» Aim of the task
From the line that contains "Блог (699, 66)" to the end of the entries, write out every line exactly, including both ends, and nothing more.

» Records for this exercise
========
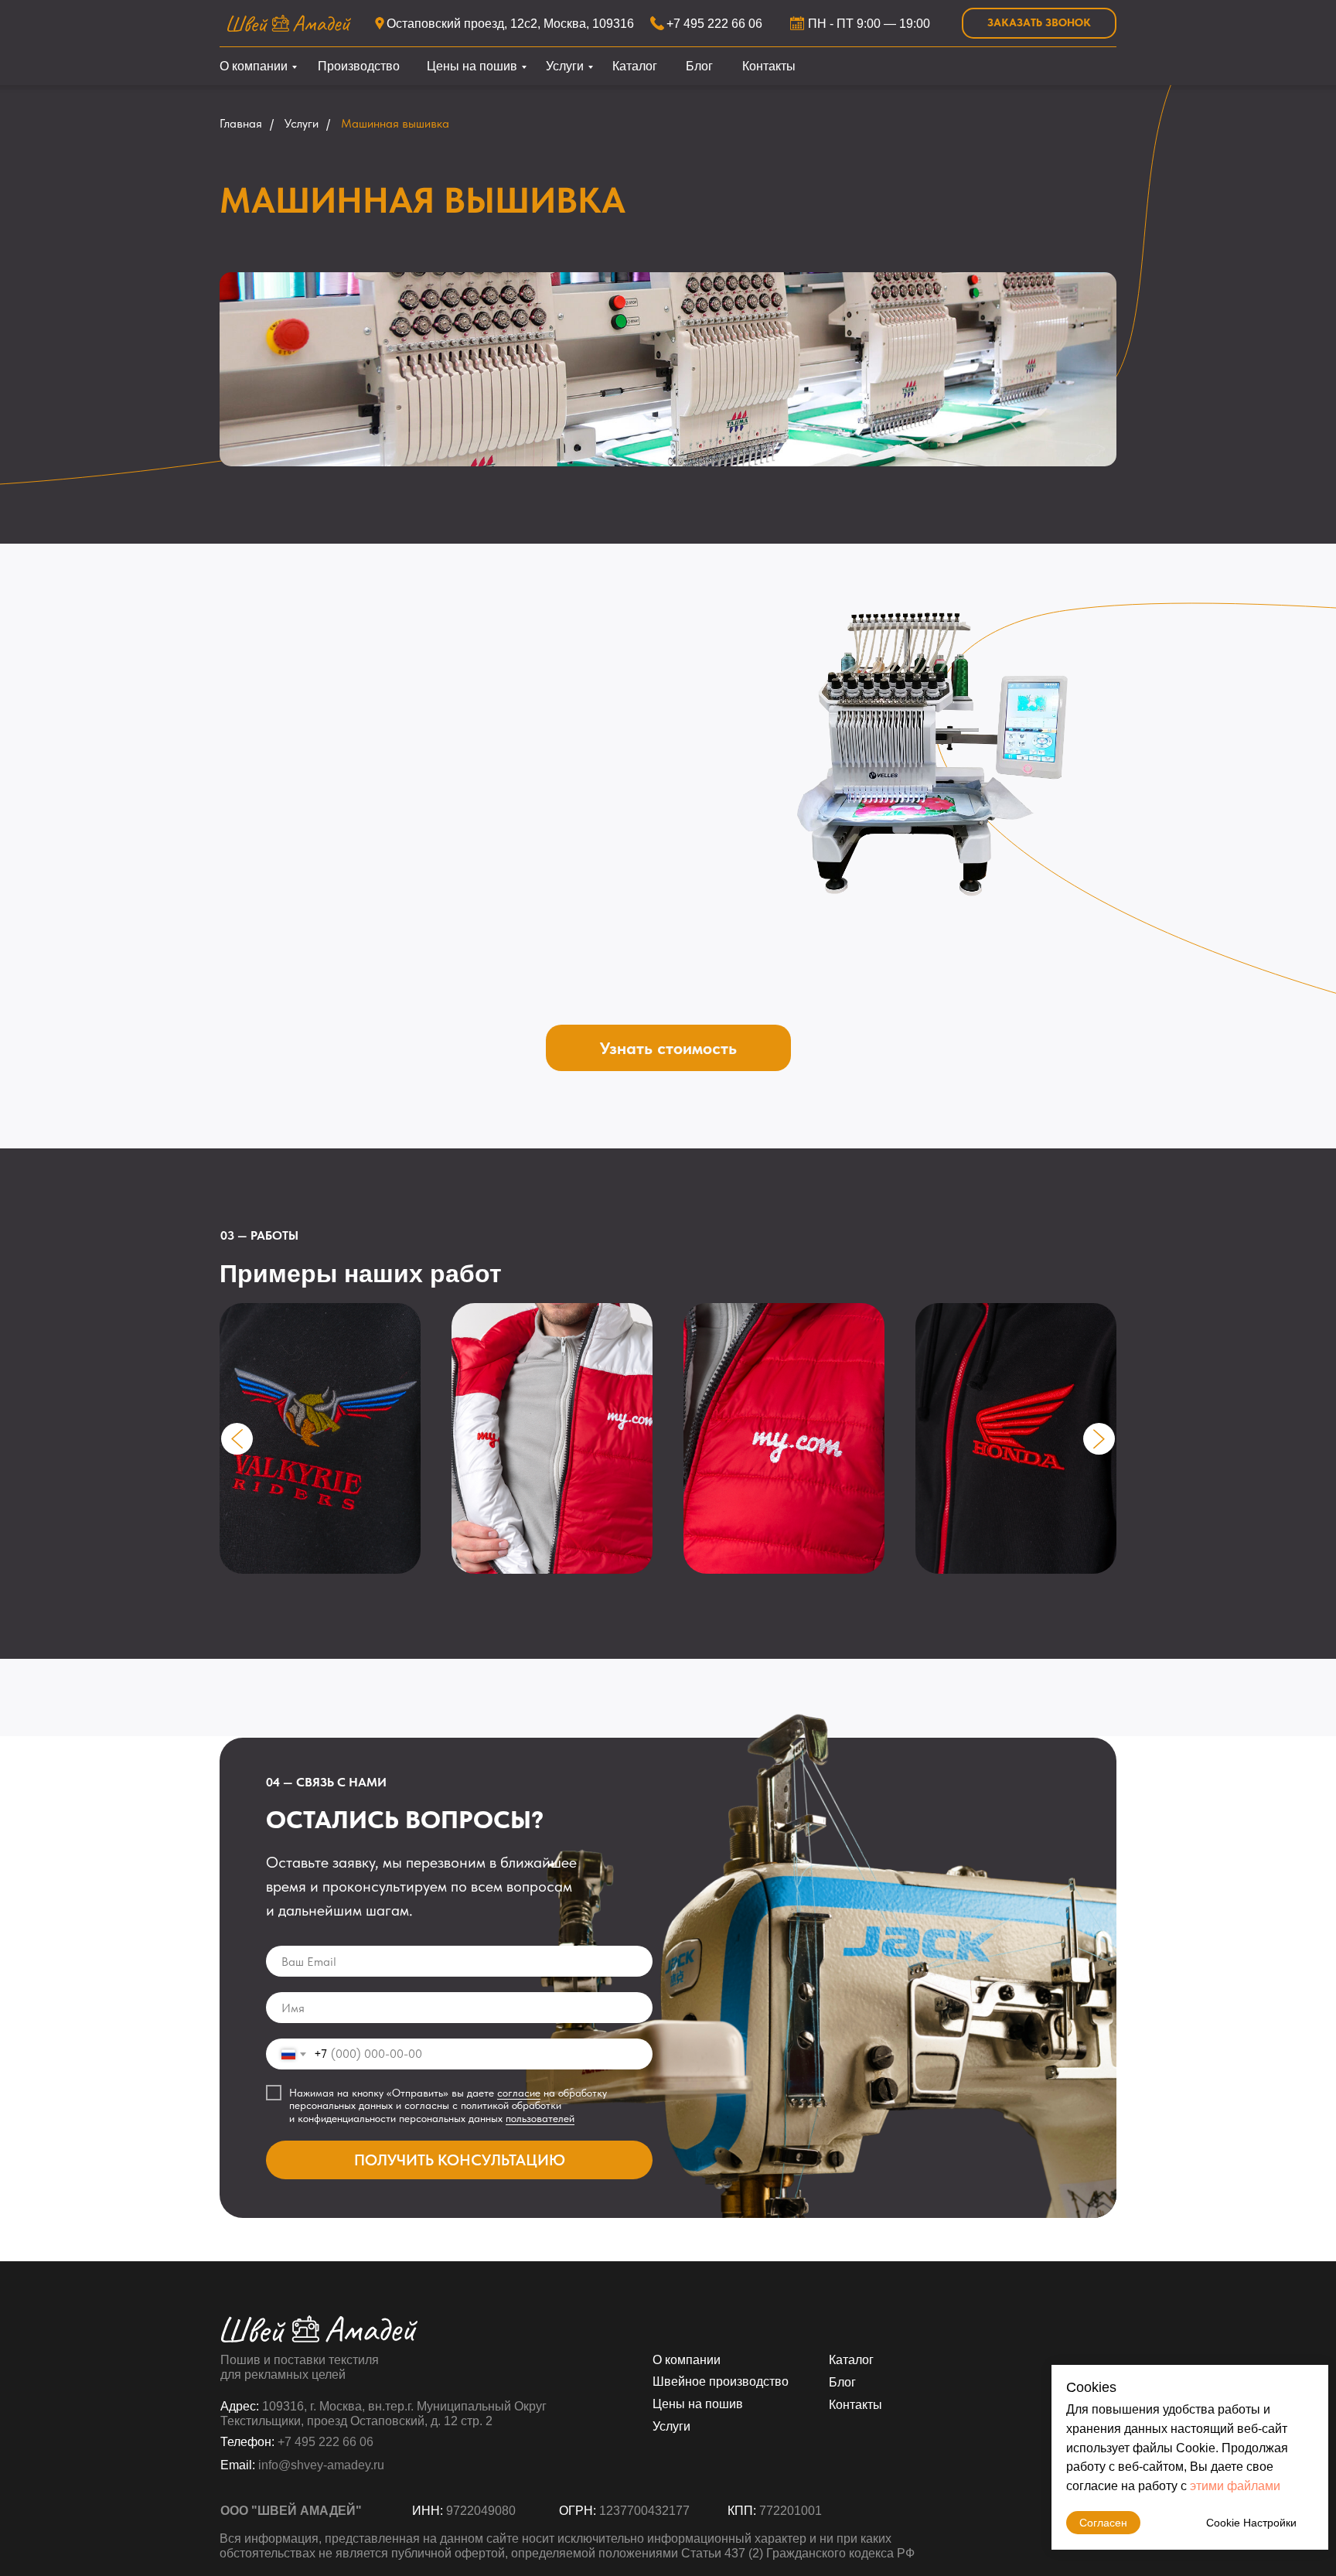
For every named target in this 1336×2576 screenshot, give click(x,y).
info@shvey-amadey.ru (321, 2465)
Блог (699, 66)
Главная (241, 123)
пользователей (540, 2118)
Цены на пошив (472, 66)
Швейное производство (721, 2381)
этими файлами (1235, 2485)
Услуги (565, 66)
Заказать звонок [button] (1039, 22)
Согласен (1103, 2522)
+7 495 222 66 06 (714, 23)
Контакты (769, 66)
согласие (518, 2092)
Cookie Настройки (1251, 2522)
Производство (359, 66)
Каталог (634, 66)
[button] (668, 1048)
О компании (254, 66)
========
» Answer box
Блог (699, 66)
Главная (241, 123)
пользователей (540, 2118)
Цены на пошив (472, 66)
Швейное производство (721, 2381)
этими файлами (1235, 2485)
Услуги (565, 66)
Заказать звонок [button] (1039, 22)
Согласен (1103, 2522)
+7 495 222 66 06 (714, 23)
Контакты (769, 66)
согласие (518, 2092)
Cookie Настройки (1251, 2522)
Производство (359, 66)
Каталог (634, 66)
[button] (668, 1048)
О компании (254, 66)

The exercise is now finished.